[Start DATA FOR THE TASK]

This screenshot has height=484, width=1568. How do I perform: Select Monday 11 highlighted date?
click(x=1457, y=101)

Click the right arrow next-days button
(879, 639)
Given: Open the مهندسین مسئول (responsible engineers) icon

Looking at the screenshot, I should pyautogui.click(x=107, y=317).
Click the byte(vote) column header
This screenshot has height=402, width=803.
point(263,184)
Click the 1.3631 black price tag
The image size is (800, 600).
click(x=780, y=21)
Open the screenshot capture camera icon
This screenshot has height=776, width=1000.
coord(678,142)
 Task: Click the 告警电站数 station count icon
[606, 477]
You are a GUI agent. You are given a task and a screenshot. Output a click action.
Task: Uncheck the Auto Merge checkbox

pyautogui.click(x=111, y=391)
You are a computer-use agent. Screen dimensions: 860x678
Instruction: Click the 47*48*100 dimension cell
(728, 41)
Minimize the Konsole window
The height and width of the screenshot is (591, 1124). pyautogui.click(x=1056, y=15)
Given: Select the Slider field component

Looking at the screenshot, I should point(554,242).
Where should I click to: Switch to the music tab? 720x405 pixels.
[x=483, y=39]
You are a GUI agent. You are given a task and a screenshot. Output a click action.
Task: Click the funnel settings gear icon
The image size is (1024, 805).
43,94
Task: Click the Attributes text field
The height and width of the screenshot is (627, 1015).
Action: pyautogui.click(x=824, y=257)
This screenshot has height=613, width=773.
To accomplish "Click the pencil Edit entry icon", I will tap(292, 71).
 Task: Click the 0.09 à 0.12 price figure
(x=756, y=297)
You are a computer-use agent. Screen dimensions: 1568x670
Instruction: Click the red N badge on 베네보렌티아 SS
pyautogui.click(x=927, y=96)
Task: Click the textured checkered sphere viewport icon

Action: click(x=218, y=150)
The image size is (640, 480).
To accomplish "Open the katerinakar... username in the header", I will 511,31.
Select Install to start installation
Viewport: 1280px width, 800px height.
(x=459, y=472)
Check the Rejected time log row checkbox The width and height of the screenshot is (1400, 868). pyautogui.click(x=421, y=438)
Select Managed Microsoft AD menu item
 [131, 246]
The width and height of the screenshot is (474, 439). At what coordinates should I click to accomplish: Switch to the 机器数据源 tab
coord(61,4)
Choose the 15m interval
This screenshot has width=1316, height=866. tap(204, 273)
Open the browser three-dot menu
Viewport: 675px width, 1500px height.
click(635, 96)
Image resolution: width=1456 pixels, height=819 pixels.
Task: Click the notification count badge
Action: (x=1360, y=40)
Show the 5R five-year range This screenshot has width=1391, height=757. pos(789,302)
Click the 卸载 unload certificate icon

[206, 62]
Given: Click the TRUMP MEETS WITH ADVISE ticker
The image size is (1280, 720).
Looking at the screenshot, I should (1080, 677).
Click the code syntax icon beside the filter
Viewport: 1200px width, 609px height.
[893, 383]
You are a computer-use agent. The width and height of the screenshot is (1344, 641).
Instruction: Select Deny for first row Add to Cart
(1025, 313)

[End DATA FOR THE TASK]

(OBJECTIVE):
Copy all of the items above, keeping every line unchanged.

(IN RESPONSE):
This screenshot has height=484, width=1568. How do I perform: Select Monday 11 highlighted date?
click(x=1457, y=101)

Click the right arrow next-days button
(879, 639)
Given: Open the مهندسین مسئول (responsible engineers) icon

Looking at the screenshot, I should pyautogui.click(x=107, y=317).
Click the byte(vote) column header
This screenshot has height=402, width=803.
point(263,184)
Click the 1.3631 black price tag
The image size is (800, 600).
click(x=780, y=21)
Open the screenshot capture camera icon
This screenshot has height=776, width=1000.
coord(678,142)
 Task: Click the 告警电站数 station count icon
[606, 477]
You are a GUI agent. You are given a task and a screenshot. Output a click action.
Task: Uncheck the Auto Merge checkbox

pyautogui.click(x=111, y=391)
You are a computer-use agent. Screen dimensions: 860x678
Instruction: Click the 47*48*100 dimension cell
(728, 41)
Minimize the Konsole window
The height and width of the screenshot is (591, 1124). pyautogui.click(x=1056, y=15)
Given: Select the Slider field component

Looking at the screenshot, I should point(554,242).
Where should I click to: Switch to the music tab? 720x405 pixels.
[x=483, y=39]
You are a GUI agent. You are given a task and a screenshot. Output a click action.
Task: Click the funnel settings gear icon
The image size is (1024, 805).
43,94
Task: Click the Attributes text field
The height and width of the screenshot is (627, 1015).
Action: pyautogui.click(x=824, y=257)
This screenshot has height=613, width=773.
To accomplish "Click the pencil Edit entry icon", I will tap(292, 71).
 Task: Click the 0.09 à 0.12 price figure
(x=756, y=297)
You are a computer-use agent. Screen dimensions: 1568x670
Instruction: Click the red N badge on 베네보렌티아 SS
pyautogui.click(x=927, y=96)
Task: Click the textured checkered sphere viewport icon

Action: click(x=218, y=150)
The image size is (640, 480).
To accomplish "Open the katerinakar... username in the header", I will 511,31.
Select Install to start installation
Viewport: 1280px width, 800px height.
(x=459, y=472)
Check the Rejected time log row checkbox The width and height of the screenshot is (1400, 868). pyautogui.click(x=421, y=438)
Select Managed Microsoft AD menu item
 [131, 246]
The width and height of the screenshot is (474, 439). At what coordinates should I click to accomplish: Switch to the 机器数据源 tab
coord(61,4)
Choose the 15m interval
This screenshot has width=1316, height=866. tap(204, 273)
Open the browser three-dot menu
Viewport: 675px width, 1500px height.
click(635, 96)
Image resolution: width=1456 pixels, height=819 pixels.
Task: Click the notification count badge
Action: (x=1360, y=40)
Show the 5R five-year range This screenshot has width=1391, height=757. pos(789,302)
Click the 卸载 unload certificate icon

[206, 62]
Given: Click the TRUMP MEETS WITH ADVISE ticker
The image size is (1280, 720).
Looking at the screenshot, I should (1080, 677).
Click the code syntax icon beside the filter
Viewport: 1200px width, 609px height.
[893, 383]
You are a computer-use agent. The width and height of the screenshot is (1344, 641).
Instruction: Select Deny for first row Add to Cart
(1025, 313)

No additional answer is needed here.